Lalu jika melakukan lockdown sehari saja, bagaimana mereka memperoleh pendapatan untuk makan? Selain itu, lockdown dapat menggangu distribusi barang dan jasa, yang pada akhirnya dapat menimbulkan panic buying di kalangan masyarakat. Selanjutnya, pendapatan akan terganggu ditambah pasokan barang yang terhambat dapat menimbulkan kelangkaan, kenaikan harga, dan berpotensi menimbulkan hal-hal yang tidak diinginkan.

3. Panic selling.

3 Antisipasi Corona yang belum tepat dapat berujung fatal pada ekonomi

Foto: nbcnews.com

Nggak hanya disisi konsumen aja yang mengalami panik ketika wabah virus Corona. Produsen dan investor pun mengalami hal yang sama namun sedikit berbeda yaitu panic selling. Panic selling diartikan sebagai tindakan yang tidak menggunakan pertimbangan fundamental atau teknikal, hanya didasari unsur psikologis rasa panik untuk segera melakukan penjualan dalam skala besar di pasar modal ataupun pasar saham yang pada akhirnya dapat memicu penurunan harga.

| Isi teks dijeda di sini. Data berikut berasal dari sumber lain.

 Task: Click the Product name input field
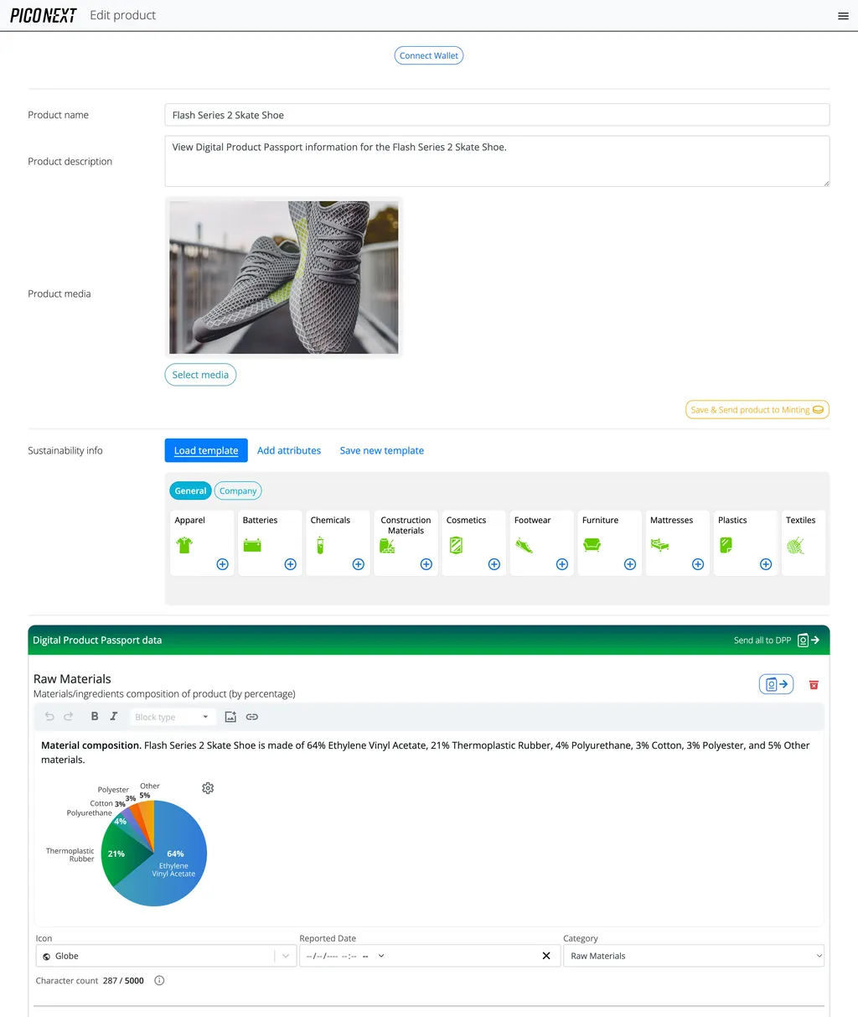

Konsekuensi: Adanya aksi jual besar-besaran investor pasar saham global akibat kekhawatiran atas wabah virus Corona menjadi sentimen negatif. Aksi tersebut dapat memotivasi trader dan investor lainnya untuk menjual sahamnya. Pada akhirnya panic selling pun dapat terjadi. Hal ini mengakibatkan jatuhnya pasar-pasar saham di seluruh dunia. Dalam jangka panjang dengan efek yang lebih serius dapat menyebabkan resesi atau krisis ekonomi.